When Kevin Custer of the N.C. Catfish Tournament Association Series was asked to name a productive lake for big blue catfish in the winter, he didn’t say Lake Norman or Badin Lake as many people might expect. Instead, he chose Lake Tillery, one of the smaller impoundments of the Yadkin-Pee Dee River system.
Custer, who is from Statesville, N.C., said finding winter blues is easier at Tillery because its big catfish are largely confined to the upper section of the lake where the Uwharrie River empties into Tillery — the spot where the Yadkin River becomes the Pee Dee.
“The lake narrows in the river section, and the channel averages about 5 or 6 feet in depth with a rugged, rocky bottom, making it ideal living quarters for blue cats,” Custer said. “When I drop anchor, I can feel the anchor bang against the rocks before taking hold.”
Custer searches for holes 11 feet deep along the river section.
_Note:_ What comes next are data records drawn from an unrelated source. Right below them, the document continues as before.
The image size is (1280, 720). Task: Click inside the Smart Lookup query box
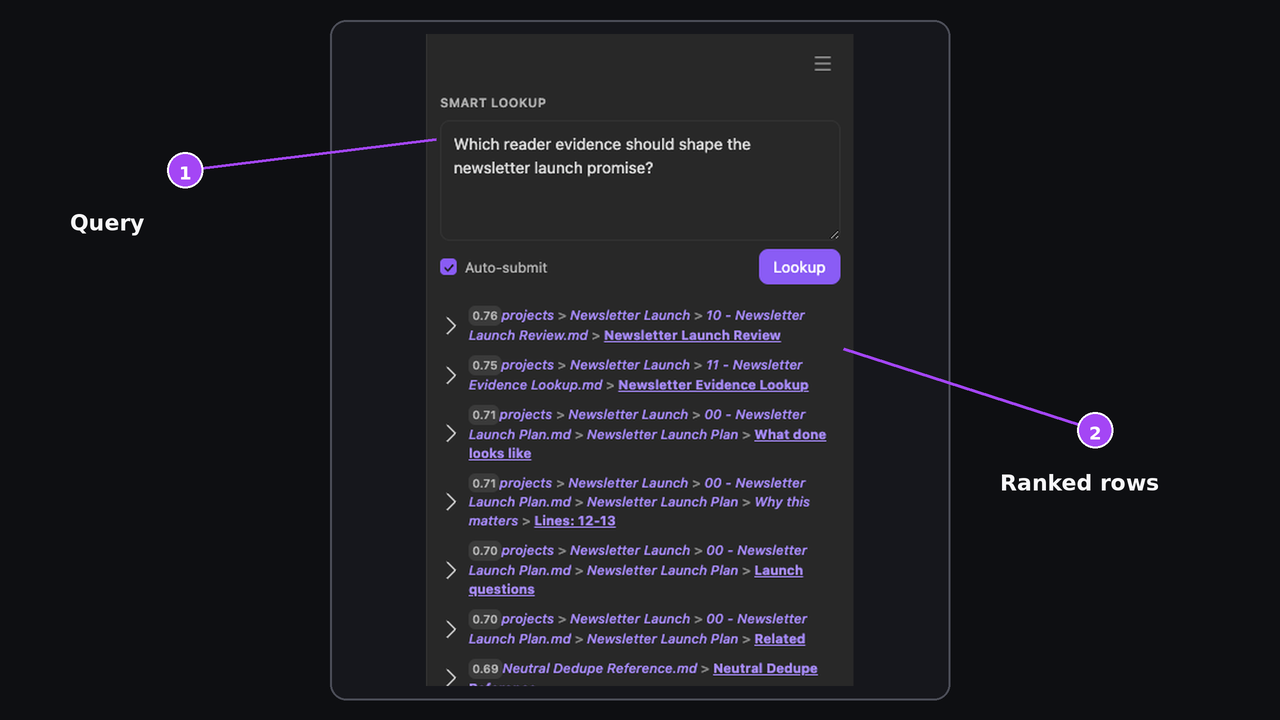640,180
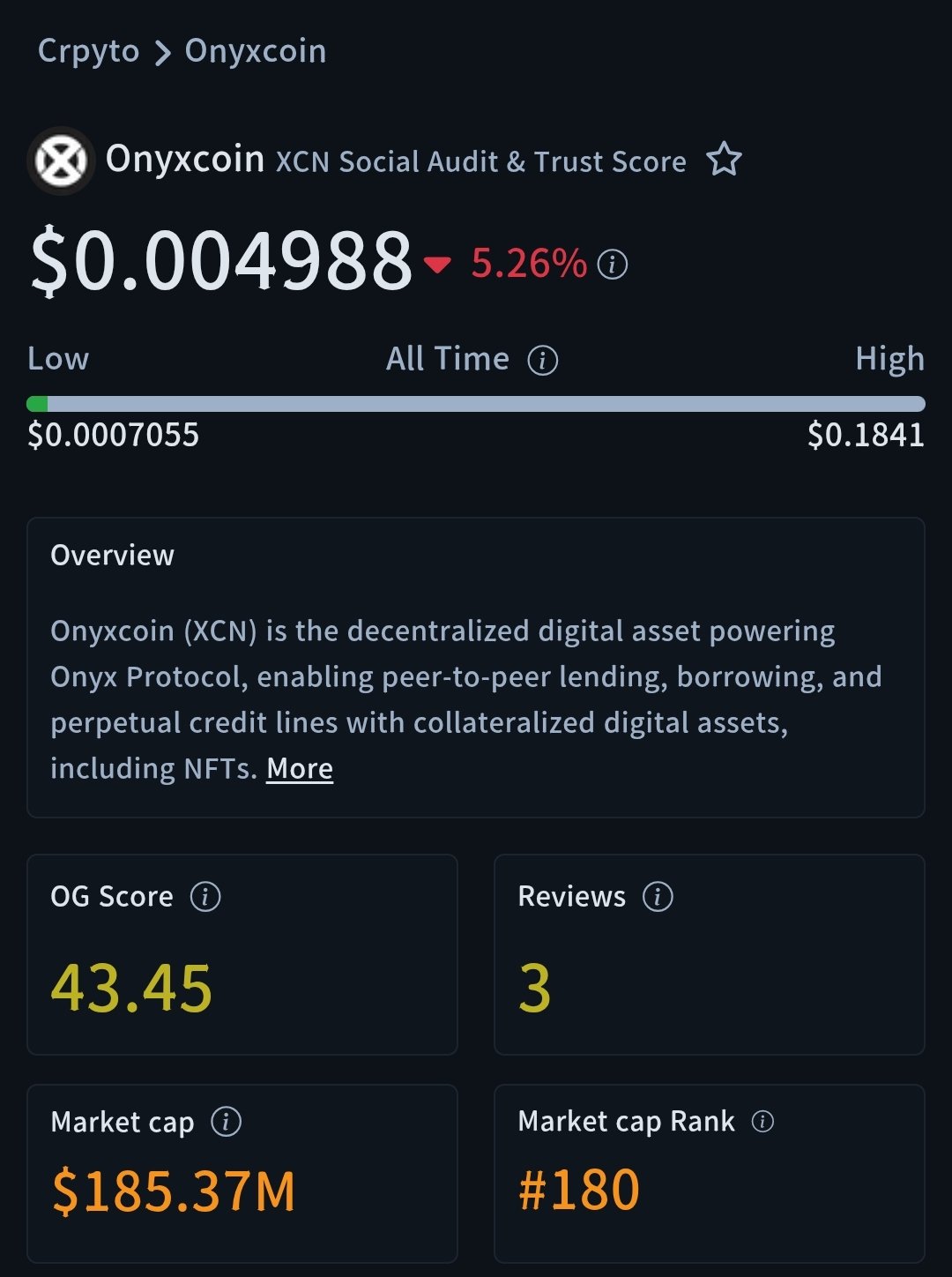Click the All Time info icon
The image size is (952, 1277).
click(x=542, y=360)
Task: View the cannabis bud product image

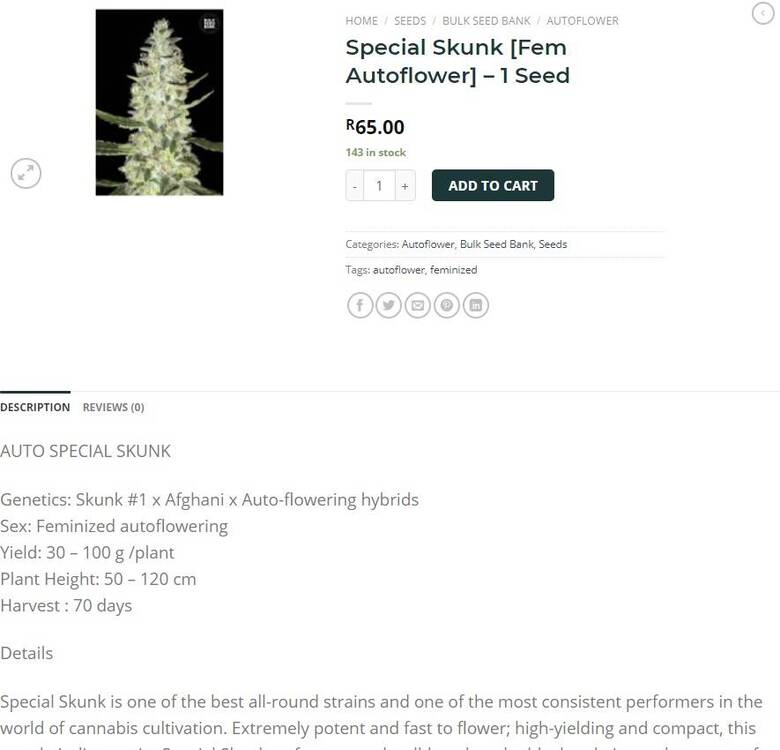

He said that’s where the big blues live.
Because of the river’s narrow confines, fishermen can easily locate deep holes with their electronics, plus, there’s no need to motor long distances in the winter cold.
Once Custer locates a deep hole, he drops anchor and sets out a spread of rods around his boat. He uses heavy tackle, spooling his reel with 35-pound monofilament and slides a flat, 3/8-ounce tear drop-shaped sinker on to the line.
He ties the end of the line to a leader through a barrel swivel to begin the makings of a Carolina rig. The rig consists of a leader up to 24 inches long that’s formed by doubling 35-pound monofilament to make it stronger and more abrasion-resistant to the rocky bottom. A No. 8/0 circle hook tied to the end of the leader completes the rig.
Custer runs the hook through the eyeballs of the head section of a cut gizzard shad or through the sides of the midsection piece.
“I never use the tail section of the shad, because there’s not enough there to entice a big catfish to bite,” said Custer.
He adds an in-line float to the leader several inches above the hook to keep the bait off the bottom.
Cluster said the river section of Tillery usually has plenty of forage to attract fish, but the fishing is better when water released through the dam produces a steady current.
The best fishing conditions include a cloudy cover, little or no wind, water temperatures in the 40s and current.
“The blues run from 5 to 15 pounds, but there’s always a good chance of catching a fish weighing 40 pounds,” Custer said.